Saved data entries
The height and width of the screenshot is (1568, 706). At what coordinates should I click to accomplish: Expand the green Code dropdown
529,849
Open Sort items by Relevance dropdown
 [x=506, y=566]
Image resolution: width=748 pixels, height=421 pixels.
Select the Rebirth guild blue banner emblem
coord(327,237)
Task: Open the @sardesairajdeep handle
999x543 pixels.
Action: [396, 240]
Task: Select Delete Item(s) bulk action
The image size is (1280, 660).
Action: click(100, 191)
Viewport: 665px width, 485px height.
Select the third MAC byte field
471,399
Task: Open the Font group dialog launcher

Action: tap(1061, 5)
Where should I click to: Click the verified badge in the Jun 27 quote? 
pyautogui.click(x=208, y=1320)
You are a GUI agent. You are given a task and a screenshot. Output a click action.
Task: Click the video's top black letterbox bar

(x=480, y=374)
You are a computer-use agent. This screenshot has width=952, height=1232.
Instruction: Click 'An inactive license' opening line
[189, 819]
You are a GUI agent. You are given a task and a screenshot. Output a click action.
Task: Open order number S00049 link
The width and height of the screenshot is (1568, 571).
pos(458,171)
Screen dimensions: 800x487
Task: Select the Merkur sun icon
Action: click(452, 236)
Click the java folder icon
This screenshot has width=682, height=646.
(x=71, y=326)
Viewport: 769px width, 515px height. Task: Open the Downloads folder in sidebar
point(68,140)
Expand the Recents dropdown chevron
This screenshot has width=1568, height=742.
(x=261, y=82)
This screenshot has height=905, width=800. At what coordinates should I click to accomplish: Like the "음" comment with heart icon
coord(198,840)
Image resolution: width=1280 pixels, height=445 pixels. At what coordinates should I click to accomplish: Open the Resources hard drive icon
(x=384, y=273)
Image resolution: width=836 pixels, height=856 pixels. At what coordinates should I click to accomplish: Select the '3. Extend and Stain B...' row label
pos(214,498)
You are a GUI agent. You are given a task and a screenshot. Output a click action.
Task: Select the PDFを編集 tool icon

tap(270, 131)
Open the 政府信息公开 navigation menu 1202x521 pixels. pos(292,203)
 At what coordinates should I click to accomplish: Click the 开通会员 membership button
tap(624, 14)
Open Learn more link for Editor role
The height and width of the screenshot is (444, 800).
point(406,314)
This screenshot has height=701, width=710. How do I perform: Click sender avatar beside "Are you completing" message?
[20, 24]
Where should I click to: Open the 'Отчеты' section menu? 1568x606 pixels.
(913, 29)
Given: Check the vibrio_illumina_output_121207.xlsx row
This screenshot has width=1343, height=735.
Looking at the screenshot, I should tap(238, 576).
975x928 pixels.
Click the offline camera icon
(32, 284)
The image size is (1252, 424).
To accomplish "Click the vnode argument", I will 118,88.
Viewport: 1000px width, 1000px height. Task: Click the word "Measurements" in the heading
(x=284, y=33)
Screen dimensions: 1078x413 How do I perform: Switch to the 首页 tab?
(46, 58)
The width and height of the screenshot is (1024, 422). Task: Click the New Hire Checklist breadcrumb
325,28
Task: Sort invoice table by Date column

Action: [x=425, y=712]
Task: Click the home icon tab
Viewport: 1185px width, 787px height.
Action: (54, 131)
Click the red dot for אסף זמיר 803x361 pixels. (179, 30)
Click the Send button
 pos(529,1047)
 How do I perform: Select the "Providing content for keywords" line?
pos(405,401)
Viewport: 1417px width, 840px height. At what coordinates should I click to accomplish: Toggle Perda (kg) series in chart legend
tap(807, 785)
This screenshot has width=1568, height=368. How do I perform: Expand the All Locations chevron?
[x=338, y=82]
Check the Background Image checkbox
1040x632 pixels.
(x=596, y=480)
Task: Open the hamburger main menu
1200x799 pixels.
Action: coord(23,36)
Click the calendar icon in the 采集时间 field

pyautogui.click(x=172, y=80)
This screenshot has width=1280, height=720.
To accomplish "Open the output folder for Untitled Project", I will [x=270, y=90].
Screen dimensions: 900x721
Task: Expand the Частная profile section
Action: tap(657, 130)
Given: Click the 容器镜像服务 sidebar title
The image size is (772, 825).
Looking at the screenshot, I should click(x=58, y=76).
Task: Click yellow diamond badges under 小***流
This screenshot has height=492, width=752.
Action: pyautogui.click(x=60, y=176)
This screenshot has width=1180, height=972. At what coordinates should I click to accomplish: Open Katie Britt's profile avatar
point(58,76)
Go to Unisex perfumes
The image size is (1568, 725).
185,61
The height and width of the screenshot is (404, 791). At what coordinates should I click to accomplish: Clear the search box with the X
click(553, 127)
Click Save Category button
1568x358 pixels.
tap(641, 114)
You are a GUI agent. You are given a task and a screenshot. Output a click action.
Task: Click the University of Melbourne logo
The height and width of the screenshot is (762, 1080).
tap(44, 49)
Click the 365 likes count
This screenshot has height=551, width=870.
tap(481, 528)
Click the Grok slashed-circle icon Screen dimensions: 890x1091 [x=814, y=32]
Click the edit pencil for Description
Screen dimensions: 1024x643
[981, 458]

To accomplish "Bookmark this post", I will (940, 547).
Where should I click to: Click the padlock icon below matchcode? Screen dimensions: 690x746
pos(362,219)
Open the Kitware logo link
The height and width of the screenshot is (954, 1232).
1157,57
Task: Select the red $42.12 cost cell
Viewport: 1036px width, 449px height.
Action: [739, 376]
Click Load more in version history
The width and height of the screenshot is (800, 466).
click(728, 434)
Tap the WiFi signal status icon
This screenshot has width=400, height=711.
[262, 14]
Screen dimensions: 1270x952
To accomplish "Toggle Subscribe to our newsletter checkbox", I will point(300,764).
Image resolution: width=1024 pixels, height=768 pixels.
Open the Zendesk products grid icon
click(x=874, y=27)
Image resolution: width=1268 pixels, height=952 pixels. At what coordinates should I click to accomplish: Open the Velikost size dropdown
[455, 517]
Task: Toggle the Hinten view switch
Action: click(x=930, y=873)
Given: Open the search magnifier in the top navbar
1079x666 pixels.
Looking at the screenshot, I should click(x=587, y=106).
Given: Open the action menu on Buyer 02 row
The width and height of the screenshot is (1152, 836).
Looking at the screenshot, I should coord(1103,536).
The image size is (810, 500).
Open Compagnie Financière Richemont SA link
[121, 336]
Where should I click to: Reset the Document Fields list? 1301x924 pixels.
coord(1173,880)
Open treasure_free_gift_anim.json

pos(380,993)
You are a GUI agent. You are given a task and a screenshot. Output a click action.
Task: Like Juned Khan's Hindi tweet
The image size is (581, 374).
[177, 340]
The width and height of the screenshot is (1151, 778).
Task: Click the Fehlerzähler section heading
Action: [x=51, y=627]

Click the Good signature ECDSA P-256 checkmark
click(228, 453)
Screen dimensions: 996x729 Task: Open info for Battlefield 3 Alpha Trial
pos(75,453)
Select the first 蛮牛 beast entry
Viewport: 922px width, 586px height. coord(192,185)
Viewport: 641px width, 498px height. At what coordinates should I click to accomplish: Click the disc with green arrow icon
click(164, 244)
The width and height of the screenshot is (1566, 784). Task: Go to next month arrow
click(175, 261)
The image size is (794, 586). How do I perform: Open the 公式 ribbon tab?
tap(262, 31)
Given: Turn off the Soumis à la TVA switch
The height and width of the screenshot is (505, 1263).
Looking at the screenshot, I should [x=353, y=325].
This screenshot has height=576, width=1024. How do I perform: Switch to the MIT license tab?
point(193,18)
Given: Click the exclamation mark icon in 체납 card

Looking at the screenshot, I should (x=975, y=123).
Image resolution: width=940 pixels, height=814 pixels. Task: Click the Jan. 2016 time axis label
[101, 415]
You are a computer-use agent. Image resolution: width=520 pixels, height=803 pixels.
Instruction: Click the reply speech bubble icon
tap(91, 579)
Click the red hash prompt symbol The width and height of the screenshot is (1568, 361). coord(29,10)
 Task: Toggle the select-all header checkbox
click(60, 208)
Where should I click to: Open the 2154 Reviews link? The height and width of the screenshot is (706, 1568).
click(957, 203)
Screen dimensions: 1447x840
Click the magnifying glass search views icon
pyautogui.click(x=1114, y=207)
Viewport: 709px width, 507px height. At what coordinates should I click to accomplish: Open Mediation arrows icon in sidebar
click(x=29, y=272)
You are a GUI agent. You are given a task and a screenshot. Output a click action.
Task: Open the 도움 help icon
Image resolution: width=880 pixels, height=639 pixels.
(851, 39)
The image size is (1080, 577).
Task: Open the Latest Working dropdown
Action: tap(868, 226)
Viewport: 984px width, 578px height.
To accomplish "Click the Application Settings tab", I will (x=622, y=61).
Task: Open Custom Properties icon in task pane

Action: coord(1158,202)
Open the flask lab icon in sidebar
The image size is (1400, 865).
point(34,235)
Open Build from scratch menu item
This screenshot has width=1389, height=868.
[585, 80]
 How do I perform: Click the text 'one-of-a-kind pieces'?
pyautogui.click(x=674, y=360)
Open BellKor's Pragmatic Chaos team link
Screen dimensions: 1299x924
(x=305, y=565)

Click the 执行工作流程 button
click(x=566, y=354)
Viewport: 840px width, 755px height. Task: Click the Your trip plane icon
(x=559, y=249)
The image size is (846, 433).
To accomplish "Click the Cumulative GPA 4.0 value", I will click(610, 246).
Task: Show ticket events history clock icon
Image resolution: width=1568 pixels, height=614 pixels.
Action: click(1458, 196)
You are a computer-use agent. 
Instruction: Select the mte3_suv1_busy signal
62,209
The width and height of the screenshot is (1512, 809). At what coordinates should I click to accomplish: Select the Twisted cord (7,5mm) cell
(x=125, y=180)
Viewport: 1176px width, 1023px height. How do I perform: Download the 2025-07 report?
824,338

**Your assignment**.
Where a line above holds the word "computer", copy it.

**Answer to this exercise**.
You are a computer-use agent. This screenshot has width=952, height=1232.
You are a computer-use agent. Image resolution: width=520 pixels, height=803 pixels.
You are a computer-use agent. 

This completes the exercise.